■ **Task description**: Copy out each line of the listing below in which the string "will" occurs.
-- Data to examine follows --
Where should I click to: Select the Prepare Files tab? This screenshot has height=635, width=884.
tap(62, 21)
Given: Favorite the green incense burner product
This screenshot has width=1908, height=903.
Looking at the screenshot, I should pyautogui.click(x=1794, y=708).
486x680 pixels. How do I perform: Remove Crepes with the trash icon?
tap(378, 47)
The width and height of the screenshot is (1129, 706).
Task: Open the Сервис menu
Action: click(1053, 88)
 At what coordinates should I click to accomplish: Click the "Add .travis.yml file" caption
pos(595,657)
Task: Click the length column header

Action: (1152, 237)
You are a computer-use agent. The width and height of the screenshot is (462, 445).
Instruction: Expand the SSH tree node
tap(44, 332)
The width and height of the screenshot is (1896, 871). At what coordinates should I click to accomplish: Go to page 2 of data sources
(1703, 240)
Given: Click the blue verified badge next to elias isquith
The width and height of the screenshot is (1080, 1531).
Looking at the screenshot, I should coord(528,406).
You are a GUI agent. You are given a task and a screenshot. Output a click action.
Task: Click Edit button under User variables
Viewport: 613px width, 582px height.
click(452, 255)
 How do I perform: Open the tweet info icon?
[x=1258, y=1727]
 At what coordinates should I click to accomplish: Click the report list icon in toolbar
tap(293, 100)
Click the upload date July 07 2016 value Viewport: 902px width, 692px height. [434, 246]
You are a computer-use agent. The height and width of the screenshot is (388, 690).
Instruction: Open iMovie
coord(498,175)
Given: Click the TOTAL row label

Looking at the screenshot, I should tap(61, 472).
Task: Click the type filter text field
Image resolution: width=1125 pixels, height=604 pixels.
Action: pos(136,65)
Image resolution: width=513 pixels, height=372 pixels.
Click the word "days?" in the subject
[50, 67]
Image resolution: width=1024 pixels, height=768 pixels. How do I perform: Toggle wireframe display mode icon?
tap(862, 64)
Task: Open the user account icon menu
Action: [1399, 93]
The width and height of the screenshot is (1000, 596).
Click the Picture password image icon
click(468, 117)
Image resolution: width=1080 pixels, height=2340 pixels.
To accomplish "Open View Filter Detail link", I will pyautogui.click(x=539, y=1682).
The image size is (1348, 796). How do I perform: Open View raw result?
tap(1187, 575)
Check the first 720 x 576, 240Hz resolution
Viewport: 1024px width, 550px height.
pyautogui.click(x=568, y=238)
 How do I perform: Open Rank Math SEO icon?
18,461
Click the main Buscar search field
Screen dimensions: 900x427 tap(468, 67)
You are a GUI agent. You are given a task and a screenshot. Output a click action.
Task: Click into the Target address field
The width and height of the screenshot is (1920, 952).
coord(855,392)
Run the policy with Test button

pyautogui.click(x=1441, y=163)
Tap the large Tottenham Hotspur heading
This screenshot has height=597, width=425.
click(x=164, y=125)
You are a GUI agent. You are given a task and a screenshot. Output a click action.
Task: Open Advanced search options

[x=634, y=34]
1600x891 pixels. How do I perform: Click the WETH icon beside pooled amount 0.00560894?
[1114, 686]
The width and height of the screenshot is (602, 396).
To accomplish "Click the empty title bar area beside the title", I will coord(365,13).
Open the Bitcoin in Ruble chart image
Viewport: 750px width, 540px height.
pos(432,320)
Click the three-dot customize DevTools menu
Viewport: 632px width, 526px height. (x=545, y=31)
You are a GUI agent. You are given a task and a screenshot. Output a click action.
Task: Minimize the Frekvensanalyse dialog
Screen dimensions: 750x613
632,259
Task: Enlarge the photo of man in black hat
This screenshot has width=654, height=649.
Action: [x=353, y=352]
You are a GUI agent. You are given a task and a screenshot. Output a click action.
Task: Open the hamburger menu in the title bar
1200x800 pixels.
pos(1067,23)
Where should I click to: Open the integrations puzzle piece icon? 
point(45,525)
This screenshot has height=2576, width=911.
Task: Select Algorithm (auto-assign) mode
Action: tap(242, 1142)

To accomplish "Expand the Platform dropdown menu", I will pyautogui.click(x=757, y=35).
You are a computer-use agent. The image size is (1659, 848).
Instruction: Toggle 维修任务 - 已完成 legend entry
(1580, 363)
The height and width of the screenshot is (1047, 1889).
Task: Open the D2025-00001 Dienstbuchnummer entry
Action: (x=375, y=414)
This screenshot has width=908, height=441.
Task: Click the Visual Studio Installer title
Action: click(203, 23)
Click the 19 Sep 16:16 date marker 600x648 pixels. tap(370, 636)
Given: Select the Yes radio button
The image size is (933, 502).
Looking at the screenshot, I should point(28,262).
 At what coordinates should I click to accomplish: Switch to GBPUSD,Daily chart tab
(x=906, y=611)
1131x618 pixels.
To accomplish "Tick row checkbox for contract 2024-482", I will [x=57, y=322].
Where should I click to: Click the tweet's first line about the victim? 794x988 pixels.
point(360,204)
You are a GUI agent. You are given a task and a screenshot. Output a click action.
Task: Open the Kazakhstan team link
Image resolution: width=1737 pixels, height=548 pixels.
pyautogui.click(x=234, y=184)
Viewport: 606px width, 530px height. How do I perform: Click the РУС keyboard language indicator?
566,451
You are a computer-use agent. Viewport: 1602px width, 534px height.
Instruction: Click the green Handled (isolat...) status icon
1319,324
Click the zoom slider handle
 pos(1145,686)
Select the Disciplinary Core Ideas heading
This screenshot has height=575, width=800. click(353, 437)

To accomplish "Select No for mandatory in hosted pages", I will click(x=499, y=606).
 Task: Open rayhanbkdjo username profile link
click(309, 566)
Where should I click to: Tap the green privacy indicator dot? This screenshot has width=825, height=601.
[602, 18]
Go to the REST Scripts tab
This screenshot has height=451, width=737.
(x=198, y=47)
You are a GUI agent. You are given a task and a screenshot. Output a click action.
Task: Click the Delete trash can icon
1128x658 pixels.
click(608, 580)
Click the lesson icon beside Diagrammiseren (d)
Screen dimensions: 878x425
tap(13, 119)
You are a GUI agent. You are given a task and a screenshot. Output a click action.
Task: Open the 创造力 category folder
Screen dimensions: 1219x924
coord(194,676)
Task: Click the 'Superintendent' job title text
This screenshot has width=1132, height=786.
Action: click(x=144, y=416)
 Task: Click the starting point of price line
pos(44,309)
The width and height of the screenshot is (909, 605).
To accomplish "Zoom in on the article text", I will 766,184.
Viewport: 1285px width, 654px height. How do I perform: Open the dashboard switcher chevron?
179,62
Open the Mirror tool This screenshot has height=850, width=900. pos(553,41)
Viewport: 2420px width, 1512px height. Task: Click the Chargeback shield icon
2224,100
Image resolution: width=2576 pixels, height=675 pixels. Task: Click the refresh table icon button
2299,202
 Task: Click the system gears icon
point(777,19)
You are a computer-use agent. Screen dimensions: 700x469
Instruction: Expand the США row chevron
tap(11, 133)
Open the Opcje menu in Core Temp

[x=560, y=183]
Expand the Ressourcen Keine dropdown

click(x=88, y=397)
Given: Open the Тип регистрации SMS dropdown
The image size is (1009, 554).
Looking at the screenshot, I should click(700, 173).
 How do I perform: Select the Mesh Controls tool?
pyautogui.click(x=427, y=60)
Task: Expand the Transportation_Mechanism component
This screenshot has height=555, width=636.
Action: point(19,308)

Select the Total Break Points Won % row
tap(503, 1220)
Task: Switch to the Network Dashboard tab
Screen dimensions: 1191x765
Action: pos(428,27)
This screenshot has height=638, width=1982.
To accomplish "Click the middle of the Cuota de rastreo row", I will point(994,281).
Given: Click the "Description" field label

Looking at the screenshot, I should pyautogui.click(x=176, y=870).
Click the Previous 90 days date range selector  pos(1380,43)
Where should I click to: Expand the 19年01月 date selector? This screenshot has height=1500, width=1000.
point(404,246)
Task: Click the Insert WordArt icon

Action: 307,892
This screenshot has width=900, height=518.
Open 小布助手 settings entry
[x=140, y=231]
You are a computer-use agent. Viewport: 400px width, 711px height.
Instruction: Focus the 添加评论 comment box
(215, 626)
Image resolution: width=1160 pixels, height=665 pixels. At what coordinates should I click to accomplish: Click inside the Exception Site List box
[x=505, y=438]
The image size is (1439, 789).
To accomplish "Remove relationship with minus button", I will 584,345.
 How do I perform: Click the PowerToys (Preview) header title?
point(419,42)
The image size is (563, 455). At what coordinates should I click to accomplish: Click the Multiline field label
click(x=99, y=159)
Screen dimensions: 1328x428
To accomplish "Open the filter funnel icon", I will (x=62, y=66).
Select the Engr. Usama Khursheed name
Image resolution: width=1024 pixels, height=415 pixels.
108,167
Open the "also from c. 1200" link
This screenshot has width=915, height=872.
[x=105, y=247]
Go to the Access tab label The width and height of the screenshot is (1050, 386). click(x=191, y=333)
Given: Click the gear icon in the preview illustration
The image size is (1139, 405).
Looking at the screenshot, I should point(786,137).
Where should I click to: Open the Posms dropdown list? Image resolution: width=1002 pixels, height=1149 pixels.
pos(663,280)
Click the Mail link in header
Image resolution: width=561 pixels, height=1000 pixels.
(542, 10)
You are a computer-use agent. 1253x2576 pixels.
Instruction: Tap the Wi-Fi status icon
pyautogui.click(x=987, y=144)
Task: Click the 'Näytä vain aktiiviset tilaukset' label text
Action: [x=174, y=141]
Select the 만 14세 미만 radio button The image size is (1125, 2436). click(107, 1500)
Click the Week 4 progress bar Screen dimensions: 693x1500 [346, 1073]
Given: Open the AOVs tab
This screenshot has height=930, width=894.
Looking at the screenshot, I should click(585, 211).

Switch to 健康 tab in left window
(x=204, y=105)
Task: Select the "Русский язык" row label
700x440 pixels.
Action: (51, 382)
-- Data to examine concluded --
■ **Response area**:
To accomplish "Open View Filter Detail link", I will pyautogui.click(x=539, y=1682).
To accomplish "Click the empty title bar area beside the title", I will coord(365,13).
To accomplish "Expand the Platform dropdown menu", I will pyautogui.click(x=757, y=35).
To accomplish "Tick row checkbox for contract 2024-482", I will [x=57, y=322].
To accomplish "Select No for mandatory in hosted pages", I will click(x=499, y=606).
To accomplish "Zoom in on the article text", I will 766,184.
To accomplish "Click the middle of the Cuota de rastreo row", I will point(994,281).
To accomplish "Remove relationship with minus button", I will 584,345.
To accomplish "Open the filter funnel icon", I will (x=62, y=66).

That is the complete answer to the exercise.